A cet égard, votre rapporteur relève avec satisfaction que le conseil interministériel de l'outre-mer a décidé, le 6 novembre 2009 :

- de donner au représentant de l'Etat les moyens d'être plus réactif aux demandes locales. A cette fin, les préfets pourront organiser librement les services de l'Etat en fonction des priorités identifiées localement et gérer de façon mutualisée les crédits d'intervention de l'Etat inscrits au contrat de projet, sans faire remonter la demande aux administrations centrales ;

- de doter les représentants de l'Etat de pouvoirs spécifiques mieux adaptés à des collectivités éloignées et dotées de plus d'autonomie. Cette orientation se concrétisera par le renforcement du pouvoir de substitution des représentants de l'Etat, mieux encadré par une procédure d'alerte, pour prendre, en cas de carence de la collectivité, toute décision liée à un engagement international ou communautaire, à une politique de santé ou d'environnement, ou enfin à la gestion d'un établissement subventionné à plus de 50 % par l'Etat ;

- de permettre l'émergence d'une fonction publique plus représentative du bassin de vie qu'elle administre. Il s'agit de favoriser, dans le respect des principes républicains, les affectations des ultramarins dans leur département et les promotions sur place, en assouplissant certaines dispositions statutaires, impliquant notamment un assouplissement de l'obligation de mobilité. En outre, des mesures devraient être prises pour favoriser l'émergence de cadres ultramarins dans les services de l'Etat, par une politique de repérage des profils et de constitution de viviers. Pour les nominations des chefs de service de l'Etat, le contreseing du ministre en charge de l'outre-mer sera désormais obligatoire.

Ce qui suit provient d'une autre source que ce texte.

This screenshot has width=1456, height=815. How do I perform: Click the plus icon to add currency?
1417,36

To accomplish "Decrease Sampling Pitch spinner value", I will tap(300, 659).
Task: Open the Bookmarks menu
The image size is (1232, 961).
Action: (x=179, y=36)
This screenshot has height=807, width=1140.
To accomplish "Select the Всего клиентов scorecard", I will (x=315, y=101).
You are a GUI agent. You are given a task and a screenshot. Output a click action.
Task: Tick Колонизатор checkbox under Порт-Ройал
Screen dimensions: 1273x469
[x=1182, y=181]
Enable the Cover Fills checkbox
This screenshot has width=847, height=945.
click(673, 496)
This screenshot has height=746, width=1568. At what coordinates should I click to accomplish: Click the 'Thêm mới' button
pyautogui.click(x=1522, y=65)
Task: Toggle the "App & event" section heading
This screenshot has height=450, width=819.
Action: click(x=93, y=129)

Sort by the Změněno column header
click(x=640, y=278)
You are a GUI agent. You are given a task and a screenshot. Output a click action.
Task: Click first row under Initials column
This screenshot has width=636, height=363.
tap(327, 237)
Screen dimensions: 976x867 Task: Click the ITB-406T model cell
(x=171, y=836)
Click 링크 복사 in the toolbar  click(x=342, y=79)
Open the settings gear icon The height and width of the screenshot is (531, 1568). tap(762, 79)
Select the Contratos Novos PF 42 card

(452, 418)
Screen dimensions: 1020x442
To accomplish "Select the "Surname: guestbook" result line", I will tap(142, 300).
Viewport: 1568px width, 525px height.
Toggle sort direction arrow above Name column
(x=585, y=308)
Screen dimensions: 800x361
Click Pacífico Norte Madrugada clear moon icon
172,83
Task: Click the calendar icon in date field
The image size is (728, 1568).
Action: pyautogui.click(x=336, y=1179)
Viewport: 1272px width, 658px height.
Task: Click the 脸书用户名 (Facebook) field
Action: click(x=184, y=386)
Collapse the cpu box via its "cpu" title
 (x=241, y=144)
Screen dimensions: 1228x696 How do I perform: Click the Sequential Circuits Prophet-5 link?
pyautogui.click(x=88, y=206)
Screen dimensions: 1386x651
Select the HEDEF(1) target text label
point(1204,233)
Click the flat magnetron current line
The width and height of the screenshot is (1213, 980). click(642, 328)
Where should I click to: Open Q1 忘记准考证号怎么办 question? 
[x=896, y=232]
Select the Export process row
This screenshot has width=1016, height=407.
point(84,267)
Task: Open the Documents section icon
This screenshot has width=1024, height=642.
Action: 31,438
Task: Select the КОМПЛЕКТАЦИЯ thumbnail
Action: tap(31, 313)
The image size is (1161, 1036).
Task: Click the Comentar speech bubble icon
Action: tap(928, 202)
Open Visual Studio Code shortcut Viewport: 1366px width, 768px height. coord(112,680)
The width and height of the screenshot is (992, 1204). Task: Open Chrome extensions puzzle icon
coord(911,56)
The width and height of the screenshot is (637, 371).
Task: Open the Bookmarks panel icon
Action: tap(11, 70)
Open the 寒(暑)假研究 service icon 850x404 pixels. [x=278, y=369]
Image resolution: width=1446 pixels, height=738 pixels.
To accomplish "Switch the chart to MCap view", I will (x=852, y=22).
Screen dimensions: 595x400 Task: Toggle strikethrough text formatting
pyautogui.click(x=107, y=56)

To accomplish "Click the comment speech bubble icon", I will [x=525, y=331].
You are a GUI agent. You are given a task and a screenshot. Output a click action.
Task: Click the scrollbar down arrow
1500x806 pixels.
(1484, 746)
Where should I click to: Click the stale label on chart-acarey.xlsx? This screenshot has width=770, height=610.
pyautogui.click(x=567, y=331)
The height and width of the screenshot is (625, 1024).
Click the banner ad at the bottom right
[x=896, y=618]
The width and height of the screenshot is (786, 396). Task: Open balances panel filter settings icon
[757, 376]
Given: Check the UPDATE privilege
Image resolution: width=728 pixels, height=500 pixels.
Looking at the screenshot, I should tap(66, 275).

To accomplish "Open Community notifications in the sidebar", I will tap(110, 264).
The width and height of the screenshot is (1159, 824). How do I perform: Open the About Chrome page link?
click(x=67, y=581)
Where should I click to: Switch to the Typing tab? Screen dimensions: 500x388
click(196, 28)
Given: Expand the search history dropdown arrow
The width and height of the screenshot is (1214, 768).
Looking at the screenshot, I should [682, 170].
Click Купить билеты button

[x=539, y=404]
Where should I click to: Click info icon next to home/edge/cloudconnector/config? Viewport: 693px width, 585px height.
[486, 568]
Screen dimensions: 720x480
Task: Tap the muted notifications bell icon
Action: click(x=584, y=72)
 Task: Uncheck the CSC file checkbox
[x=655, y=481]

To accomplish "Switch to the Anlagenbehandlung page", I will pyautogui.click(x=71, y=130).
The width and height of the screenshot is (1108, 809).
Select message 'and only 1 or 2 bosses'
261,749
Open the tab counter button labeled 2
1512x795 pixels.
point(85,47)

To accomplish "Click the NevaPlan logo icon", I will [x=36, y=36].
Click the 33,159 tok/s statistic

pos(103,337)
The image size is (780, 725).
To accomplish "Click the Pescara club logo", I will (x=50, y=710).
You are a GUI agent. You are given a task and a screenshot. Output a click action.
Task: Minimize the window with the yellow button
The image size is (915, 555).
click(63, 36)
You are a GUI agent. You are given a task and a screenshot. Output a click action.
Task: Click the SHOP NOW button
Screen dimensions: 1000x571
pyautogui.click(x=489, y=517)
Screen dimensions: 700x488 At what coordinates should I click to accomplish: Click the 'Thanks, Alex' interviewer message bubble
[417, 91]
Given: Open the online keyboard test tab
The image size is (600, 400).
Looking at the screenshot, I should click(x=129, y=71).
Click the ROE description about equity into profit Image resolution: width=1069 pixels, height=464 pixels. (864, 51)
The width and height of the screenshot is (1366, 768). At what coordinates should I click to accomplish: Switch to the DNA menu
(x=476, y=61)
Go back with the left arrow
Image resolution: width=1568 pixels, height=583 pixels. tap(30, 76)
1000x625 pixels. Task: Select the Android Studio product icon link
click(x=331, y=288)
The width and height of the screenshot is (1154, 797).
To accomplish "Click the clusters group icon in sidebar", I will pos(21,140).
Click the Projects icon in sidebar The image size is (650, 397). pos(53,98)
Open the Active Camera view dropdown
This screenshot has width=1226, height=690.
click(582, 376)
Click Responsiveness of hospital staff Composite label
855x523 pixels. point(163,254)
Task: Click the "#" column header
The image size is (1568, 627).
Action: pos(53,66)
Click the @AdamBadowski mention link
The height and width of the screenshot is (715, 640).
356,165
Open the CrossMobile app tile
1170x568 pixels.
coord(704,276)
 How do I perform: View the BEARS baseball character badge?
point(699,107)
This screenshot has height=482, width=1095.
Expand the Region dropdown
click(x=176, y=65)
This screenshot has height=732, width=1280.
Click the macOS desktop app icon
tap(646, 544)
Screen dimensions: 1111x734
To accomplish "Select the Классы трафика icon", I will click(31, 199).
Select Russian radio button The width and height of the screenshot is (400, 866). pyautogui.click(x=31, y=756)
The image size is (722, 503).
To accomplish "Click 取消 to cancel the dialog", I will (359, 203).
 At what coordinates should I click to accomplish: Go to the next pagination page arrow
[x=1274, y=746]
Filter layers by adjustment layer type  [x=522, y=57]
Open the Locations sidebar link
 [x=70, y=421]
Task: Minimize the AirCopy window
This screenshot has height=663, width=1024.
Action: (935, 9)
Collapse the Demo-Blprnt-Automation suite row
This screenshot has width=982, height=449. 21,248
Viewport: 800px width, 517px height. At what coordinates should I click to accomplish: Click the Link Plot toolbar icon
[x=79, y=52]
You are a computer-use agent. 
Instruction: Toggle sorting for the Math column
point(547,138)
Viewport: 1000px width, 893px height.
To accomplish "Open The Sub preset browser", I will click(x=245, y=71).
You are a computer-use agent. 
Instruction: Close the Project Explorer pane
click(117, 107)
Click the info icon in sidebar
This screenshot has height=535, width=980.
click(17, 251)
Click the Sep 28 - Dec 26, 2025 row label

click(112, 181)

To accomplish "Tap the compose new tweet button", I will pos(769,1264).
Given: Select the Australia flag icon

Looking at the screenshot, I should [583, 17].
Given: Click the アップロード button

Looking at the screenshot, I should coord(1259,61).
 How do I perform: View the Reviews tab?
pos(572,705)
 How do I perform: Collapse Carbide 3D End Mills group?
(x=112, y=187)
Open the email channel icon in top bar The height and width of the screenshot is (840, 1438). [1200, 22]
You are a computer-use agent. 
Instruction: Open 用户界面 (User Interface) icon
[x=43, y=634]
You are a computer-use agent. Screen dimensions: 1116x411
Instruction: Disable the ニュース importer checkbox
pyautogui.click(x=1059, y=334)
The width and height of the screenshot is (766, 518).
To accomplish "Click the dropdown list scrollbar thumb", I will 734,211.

Par ailleurs, l'une des critiques les plus récurrentes faite à l'outre-mer tient aux avantages en termes de traitement et de retraite des agents de l'Etat outre-mer.

Sur ce point, la loi n° 2008-1443 du 30 décembre 2008 de finances rectificative pour 2008 a permis une réforme progressive et équilibrée de l'indemnité temporaire de retraite versée aux pensionnés civils et militaires de l'Etat résidant à La Réunion, à Mayotte, en Polynésie française, en Nouvelle-Calédonie, dans les îles Wallis et Futuna et à Saint-Pierre et Miquelon.

Néanmoins, votre rapporteur estime qu'il convient de s'interroger sur la pertinence du maintien, dans sa forme actuelle, du système des surrémunérations applicable aux agents de l'Etat outre-mer. Ce système a couté en 2008, selon le ministère de l'outre-mer, 1,03 milliard d'euros pour les fonctionnaires civils et 196 millions d'euros pour les personnels militaires de l'Etat.

Partageant les conclusions de la mission commune d'information du Sénat, votre rapporteur estime que la surrémunération des fonctionnaires ne doit répondre qu'à un objectif de « compensation » du différentiel de coût de la vie dans les DOM par rapport à la métropole. En conséquence, son montant doit être réellement ajusté au différentiel de prix par rapport à la métropole, un tel ajustement devant intervenir de manière progressive et les sommes que l'État n'aurait plus à verser à l'avenir pour assurer le paiement des majorations à leur niveau actuel devant impérativement être réinjectées directement dans l'économie des collectivités ultramarines.